Content starts
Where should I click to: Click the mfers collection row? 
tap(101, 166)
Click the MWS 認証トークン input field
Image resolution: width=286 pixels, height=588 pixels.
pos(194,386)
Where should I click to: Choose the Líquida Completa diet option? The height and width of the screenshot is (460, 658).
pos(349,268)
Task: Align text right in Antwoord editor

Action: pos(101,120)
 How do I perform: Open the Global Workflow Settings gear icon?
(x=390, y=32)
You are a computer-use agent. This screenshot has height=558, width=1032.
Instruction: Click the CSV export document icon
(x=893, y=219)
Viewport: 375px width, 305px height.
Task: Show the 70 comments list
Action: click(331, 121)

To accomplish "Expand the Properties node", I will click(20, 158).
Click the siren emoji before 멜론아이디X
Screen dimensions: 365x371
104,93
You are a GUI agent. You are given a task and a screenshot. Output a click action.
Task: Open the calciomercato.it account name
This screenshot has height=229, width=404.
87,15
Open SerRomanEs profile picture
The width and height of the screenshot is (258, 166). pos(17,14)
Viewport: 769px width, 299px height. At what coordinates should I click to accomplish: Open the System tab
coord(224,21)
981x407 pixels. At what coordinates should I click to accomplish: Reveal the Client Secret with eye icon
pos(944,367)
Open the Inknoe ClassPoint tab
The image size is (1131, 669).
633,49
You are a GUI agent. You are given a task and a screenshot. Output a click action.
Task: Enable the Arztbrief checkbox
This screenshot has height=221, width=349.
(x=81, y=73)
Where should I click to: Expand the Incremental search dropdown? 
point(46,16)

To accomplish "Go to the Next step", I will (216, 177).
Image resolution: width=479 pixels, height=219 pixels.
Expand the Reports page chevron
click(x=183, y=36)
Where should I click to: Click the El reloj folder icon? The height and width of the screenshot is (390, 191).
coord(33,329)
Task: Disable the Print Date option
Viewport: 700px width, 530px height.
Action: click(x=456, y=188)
Content ends
Please print all of the material again with no alteration.

Where should I click to: Click the mfers collection row? 
tap(101, 166)
Click the MWS 認証トークン input field
Image resolution: width=286 pixels, height=588 pixels.
pos(194,386)
Where should I click to: Choose the Líquida Completa diet option? The height and width of the screenshot is (460, 658).
pos(349,268)
Task: Align text right in Antwoord editor

Action: pos(101,120)
 How do I perform: Open the Global Workflow Settings gear icon?
(x=390, y=32)
You are a computer-use agent. This screenshot has height=558, width=1032.
Instruction: Click the CSV export document icon
(x=893, y=219)
Viewport: 375px width, 305px height.
Task: Show the 70 comments list
Action: click(331, 121)

To accomplish "Expand the Properties node", I will click(20, 158).
Click the siren emoji before 멜론아이디X
Screen dimensions: 365x371
104,93
You are a GUI agent. You are given a task and a screenshot. Output a click action.
Task: Open the calciomercato.it account name
This screenshot has height=229, width=404.
87,15
Open SerRomanEs profile picture
The width and height of the screenshot is (258, 166). pos(17,14)
Viewport: 769px width, 299px height. At what coordinates should I click to accomplish: Open the System tab
coord(224,21)
981x407 pixels. At what coordinates should I click to accomplish: Reveal the Client Secret with eye icon
pos(944,367)
Open the Inknoe ClassPoint tab
The image size is (1131, 669).
633,49
You are a GUI agent. You are given a task and a screenshot. Output a click action.
Task: Enable the Arztbrief checkbox
This screenshot has height=221, width=349.
(x=81, y=73)
Where should I click to: Expand the Incremental search dropdown? 
point(46,16)

To accomplish "Go to the Next step", I will (216, 177).
Image resolution: width=479 pixels, height=219 pixels.
Expand the Reports page chevron
click(x=183, y=36)
Where should I click to: Click the El reloj folder icon? The height and width of the screenshot is (390, 191).
coord(33,329)
Task: Disable the Print Date option
Viewport: 700px width, 530px height.
Action: click(x=456, y=188)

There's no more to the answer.